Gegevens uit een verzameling
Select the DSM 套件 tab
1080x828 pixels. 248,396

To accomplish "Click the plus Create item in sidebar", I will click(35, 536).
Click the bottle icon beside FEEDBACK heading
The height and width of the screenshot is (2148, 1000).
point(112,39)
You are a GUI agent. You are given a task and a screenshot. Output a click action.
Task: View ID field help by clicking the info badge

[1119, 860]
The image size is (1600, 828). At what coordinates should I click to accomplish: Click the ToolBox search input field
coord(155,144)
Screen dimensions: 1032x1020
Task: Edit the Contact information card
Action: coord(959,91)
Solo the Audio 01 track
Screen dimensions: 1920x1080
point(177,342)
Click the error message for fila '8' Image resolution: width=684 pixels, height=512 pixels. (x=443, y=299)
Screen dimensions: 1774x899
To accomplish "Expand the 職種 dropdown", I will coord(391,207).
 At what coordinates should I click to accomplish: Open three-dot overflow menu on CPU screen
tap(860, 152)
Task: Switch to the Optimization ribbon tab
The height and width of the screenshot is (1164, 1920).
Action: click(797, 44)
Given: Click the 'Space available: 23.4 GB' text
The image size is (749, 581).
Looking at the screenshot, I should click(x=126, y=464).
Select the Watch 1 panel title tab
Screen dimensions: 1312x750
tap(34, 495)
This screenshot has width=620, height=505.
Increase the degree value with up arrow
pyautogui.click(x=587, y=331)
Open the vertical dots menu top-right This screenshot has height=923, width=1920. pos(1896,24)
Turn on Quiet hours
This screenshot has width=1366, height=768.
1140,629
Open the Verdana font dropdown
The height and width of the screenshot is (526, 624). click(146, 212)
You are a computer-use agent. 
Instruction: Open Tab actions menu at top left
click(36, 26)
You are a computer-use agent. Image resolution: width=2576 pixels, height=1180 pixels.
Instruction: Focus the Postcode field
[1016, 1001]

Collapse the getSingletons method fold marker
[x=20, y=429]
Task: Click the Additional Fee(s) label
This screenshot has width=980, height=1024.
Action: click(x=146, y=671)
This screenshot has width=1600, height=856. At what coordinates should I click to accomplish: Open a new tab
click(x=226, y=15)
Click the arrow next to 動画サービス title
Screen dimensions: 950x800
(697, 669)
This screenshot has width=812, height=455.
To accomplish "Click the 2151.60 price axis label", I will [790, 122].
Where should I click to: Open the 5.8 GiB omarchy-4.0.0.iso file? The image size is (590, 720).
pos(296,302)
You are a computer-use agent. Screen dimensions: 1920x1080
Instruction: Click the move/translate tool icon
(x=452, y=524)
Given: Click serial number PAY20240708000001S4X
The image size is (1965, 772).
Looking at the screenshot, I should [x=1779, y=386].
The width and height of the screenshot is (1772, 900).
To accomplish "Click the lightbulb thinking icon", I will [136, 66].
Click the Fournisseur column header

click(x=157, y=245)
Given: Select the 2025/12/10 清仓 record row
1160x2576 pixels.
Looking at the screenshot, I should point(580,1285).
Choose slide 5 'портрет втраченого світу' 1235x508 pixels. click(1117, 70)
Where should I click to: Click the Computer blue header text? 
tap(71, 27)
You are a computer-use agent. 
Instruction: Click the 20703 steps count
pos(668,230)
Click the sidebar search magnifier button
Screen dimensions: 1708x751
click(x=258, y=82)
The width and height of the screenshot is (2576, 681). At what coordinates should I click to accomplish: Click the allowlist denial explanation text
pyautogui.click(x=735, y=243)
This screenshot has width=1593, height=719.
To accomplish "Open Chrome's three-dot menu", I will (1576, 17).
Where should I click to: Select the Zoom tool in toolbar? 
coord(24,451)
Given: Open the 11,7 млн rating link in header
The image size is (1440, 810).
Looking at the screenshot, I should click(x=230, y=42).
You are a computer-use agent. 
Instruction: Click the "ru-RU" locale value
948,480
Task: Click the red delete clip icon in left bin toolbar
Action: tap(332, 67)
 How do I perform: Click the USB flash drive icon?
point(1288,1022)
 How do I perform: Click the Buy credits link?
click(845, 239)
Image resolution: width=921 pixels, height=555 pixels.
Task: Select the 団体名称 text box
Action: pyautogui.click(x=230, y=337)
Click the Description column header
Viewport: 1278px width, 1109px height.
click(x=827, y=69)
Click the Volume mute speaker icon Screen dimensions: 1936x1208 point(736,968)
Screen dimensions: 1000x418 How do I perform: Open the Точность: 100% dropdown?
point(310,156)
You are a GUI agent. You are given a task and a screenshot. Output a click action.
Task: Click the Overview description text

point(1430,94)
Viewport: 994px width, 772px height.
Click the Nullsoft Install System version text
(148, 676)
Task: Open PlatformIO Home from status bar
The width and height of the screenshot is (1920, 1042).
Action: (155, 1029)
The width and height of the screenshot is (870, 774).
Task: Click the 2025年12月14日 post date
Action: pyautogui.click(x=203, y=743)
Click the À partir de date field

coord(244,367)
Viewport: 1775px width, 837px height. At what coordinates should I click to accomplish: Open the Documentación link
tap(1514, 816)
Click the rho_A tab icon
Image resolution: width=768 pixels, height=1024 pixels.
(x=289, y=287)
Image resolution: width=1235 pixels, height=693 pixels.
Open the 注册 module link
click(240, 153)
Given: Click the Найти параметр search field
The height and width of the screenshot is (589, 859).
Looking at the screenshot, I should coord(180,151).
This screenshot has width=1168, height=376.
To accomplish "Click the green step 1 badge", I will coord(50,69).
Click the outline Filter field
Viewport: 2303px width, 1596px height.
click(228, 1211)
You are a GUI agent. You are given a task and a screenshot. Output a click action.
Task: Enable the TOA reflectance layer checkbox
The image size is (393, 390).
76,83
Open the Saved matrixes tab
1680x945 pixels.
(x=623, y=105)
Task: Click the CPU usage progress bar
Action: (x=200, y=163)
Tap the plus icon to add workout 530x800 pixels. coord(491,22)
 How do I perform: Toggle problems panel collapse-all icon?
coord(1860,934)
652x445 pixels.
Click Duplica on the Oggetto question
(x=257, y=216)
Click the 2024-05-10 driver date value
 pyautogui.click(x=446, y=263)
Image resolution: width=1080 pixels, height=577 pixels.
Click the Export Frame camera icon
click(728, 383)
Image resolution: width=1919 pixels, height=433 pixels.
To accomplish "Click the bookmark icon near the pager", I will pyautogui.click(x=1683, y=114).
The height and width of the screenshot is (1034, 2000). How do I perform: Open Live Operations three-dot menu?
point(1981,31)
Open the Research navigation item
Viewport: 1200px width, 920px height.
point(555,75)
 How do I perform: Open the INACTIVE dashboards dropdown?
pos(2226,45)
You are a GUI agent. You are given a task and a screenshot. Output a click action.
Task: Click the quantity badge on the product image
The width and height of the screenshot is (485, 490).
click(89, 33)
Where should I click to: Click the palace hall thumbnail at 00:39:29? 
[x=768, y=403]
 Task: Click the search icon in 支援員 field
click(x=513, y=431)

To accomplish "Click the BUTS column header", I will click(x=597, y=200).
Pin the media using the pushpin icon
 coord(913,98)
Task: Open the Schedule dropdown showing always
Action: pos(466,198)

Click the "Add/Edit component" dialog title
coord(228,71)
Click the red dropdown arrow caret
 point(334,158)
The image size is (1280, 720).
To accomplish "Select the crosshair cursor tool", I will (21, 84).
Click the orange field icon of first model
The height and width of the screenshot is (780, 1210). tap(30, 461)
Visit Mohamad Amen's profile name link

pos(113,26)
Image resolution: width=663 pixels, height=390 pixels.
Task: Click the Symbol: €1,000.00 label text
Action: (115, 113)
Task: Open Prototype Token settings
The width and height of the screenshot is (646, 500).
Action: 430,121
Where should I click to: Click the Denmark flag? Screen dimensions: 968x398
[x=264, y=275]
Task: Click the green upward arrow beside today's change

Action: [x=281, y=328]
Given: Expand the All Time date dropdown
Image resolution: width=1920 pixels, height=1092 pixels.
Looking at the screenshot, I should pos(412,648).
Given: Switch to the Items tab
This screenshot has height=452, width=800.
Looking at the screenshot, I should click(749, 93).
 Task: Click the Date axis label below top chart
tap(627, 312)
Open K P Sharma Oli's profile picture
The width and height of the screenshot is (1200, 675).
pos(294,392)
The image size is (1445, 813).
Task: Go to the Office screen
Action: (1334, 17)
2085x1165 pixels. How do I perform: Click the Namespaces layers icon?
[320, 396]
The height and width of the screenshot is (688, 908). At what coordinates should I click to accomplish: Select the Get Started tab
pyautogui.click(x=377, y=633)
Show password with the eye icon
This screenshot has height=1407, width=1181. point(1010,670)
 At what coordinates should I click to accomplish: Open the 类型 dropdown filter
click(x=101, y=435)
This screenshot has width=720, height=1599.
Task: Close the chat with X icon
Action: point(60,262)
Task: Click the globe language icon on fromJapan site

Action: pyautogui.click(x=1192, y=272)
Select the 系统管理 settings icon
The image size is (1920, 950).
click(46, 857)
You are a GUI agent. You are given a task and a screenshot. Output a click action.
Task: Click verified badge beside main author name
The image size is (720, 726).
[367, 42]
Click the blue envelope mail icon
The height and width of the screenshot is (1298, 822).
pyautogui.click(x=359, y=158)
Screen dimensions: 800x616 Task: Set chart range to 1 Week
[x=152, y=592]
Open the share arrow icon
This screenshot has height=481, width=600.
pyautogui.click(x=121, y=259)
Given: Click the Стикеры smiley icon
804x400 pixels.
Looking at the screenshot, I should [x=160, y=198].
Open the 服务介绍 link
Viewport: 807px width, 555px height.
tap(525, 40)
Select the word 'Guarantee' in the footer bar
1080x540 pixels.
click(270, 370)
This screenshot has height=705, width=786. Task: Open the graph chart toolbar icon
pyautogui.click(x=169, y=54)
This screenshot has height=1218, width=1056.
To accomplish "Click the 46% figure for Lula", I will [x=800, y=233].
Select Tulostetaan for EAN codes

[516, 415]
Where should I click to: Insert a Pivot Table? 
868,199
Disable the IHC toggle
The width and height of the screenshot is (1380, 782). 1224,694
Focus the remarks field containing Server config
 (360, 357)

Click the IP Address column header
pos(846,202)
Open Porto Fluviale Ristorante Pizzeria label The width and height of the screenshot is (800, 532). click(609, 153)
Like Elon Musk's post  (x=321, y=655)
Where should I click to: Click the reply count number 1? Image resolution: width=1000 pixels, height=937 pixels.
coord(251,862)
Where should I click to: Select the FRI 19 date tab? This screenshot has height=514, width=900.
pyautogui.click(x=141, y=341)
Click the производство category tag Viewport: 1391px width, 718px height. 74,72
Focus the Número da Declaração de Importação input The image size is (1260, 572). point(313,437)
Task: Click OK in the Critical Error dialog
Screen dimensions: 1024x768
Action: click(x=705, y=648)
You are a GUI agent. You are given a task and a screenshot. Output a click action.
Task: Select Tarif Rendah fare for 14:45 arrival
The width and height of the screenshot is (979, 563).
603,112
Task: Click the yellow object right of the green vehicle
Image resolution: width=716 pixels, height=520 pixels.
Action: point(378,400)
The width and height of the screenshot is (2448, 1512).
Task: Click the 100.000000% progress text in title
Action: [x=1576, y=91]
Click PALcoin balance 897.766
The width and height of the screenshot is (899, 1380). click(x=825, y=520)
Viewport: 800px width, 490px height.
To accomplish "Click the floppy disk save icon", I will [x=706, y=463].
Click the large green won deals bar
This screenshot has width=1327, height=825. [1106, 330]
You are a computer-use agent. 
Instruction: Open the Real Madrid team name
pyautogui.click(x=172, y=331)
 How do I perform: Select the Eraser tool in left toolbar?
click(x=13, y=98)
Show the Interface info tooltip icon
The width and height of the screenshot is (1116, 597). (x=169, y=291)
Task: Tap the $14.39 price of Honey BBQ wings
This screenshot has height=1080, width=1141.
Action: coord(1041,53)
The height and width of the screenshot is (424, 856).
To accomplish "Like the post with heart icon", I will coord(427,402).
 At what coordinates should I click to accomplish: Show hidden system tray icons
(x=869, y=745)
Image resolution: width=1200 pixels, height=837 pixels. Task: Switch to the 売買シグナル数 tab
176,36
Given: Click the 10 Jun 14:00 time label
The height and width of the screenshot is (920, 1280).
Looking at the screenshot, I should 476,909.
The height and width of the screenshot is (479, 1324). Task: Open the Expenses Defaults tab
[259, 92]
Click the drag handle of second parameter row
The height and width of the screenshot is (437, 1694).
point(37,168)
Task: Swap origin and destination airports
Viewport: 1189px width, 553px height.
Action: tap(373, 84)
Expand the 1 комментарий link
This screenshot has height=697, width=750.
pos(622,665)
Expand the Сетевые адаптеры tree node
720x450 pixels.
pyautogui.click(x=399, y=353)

## Opdracht
Schrijf uit de gegevens hierboven de regels letterlijk over. Begin bij de regel met "The image size is (1280, 720)." en ga door tot en met de regel met "pyautogui.click(x=377, y=633)".

## Uitgewerkte opdracht
The image size is (1280, 720).
To accomplish "Select the crosshair cursor tool", I will (21, 84).
Click the orange field icon of first model
The height and width of the screenshot is (780, 1210). tap(30, 461)
Visit Mohamad Amen's profile name link

pos(113,26)
Image resolution: width=663 pixels, height=390 pixels.
Task: Click the Symbol: €1,000.00 label text
Action: (115, 113)
Task: Open Prototype Token settings
The width and height of the screenshot is (646, 500).
Action: 430,121
Where should I click to: Click the Denmark flag? Screen dimensions: 968x398
[x=264, y=275]
Task: Click the green upward arrow beside today's change

Action: [x=281, y=328]
Given: Expand the All Time date dropdown
Image resolution: width=1920 pixels, height=1092 pixels.
Looking at the screenshot, I should pos(412,648).
Given: Switch to the Items tab
This screenshot has height=452, width=800.
Looking at the screenshot, I should click(749, 93).
 Task: Click the Date axis label below top chart
tap(627, 312)
Open K P Sharma Oli's profile picture
The width and height of the screenshot is (1200, 675).
pos(294,392)
The image size is (1445, 813).
Task: Go to the Office screen
Action: (1334, 17)
2085x1165 pixels. How do I perform: Click the Namespaces layers icon?
[320, 396]
The height and width of the screenshot is (688, 908). At what coordinates should I click to accomplish: Select the Get Started tab
pyautogui.click(x=377, y=633)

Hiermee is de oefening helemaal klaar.